Mungkin tahun depan, bulan depan atau besok kalau si pengusaha kaya telah bosan
dengan Trisa, dia akan dengan sangat mudah mendepak Trisa dari apartemennya.
Begitulah... Laura merasa tak ada yang bisa dibandingkan antara
Trisa dan dirinya, keduanya sama-sama menjalani kehidupan semu bahwa
kehidupannya hanyalah untuk hari ini, tak ada esok karena esok adalah
ketidakpastian. Hanya mungkin satu hal yang membuat Laura sedikit lebih
beruntung daripada Trisa, bahwa pada akhirnya dia mulai bisa merasakan “cinta”.
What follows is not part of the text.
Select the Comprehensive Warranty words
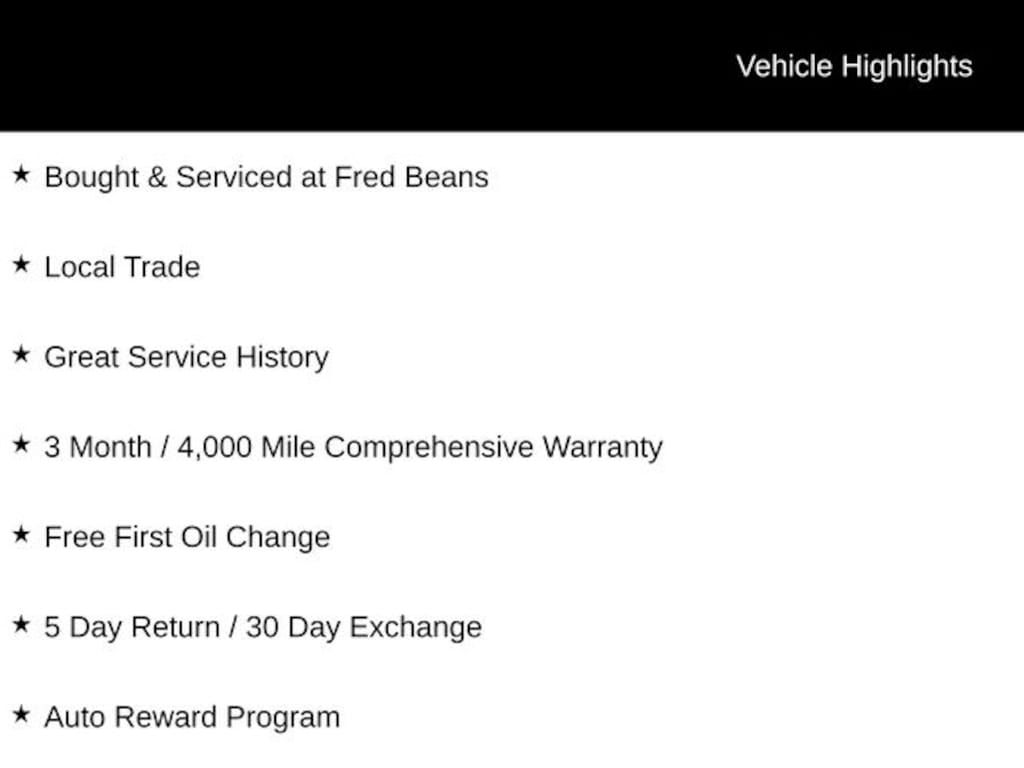 pyautogui.click(x=493, y=447)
Yah, tapi sebuah “cinta” yang salah, sisi bathin Laura yang lain
mengatakan hal itu dengan sinis.
Salah? Bukankah cinta tak pernah salah dalam memilih? Siapa yang
bisa menentukan salah dan benar?
“Haluuu, ciiiinnn? Aduuuhhh...kok ga ada suara siiiihhh...?”
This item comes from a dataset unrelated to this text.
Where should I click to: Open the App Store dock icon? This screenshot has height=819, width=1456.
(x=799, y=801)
suara Trisa membuyarkan lamunan Laura.
“Ada apa?” suaranya terdengar serak.
“Kita jalan yuk, si Om lagi keluar negri nih, jadi aku
free...boseeeennn..”
“Aku lagi males nih...”
“Haduuuhhh...please deh...pokoknya aku jemput ntar jam sembilan
ya..”
“Mmmmmhh.... gak usah deh, ntar kita ketemuan aja disana, tempat
biasa kan..?” putus Laura, dia sedang malas berdebat.
“ok deh...see u...”
Klik. Suara telpon ditutup. Laura menghela nafas. Terdiam
sejenak kemudian bergegas masuk ke kamar mandi, menanggalkan pakaiannya,
menyalakan shower dan mulai menikmati kucuran air yang membasahi tubuhnya.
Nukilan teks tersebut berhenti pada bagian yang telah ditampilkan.